Directions for this task
Find where "Haarlem (48, 1392)" appears in the records below, then return that line and every later line exactly, stopping only at the last line.

____ Supplied entries

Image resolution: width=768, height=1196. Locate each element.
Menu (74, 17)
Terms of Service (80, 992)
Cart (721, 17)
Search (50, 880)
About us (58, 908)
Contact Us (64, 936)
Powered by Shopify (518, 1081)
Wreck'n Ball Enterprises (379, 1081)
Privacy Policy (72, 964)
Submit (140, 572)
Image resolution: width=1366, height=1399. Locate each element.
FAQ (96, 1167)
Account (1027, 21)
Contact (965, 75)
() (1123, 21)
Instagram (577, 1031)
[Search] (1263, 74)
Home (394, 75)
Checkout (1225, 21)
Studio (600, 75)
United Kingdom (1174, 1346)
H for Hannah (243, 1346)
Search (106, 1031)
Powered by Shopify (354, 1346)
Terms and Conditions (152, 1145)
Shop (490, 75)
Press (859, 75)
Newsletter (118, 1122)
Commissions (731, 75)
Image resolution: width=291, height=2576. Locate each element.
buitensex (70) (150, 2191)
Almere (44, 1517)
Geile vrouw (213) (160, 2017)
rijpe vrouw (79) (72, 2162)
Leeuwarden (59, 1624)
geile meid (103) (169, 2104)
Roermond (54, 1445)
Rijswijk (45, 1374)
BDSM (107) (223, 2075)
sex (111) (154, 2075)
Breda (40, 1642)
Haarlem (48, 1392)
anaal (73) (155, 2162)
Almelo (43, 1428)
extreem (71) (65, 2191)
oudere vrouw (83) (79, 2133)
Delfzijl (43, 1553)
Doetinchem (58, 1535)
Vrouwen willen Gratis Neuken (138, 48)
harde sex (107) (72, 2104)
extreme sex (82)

________

Output below
Haarlem (48, 1392)
anaal (73) (155, 2162)
Almelo (43, 1428)
extreem (71) (65, 2191)
oudere vrouw (83) (79, 2133)
Delfzijl (43, 1553)
Doetinchem (58, 1535)
Vrouwen willen Gratis Neuken (138, 48)
harde sex (107) (72, 2104)
extreme sex (82)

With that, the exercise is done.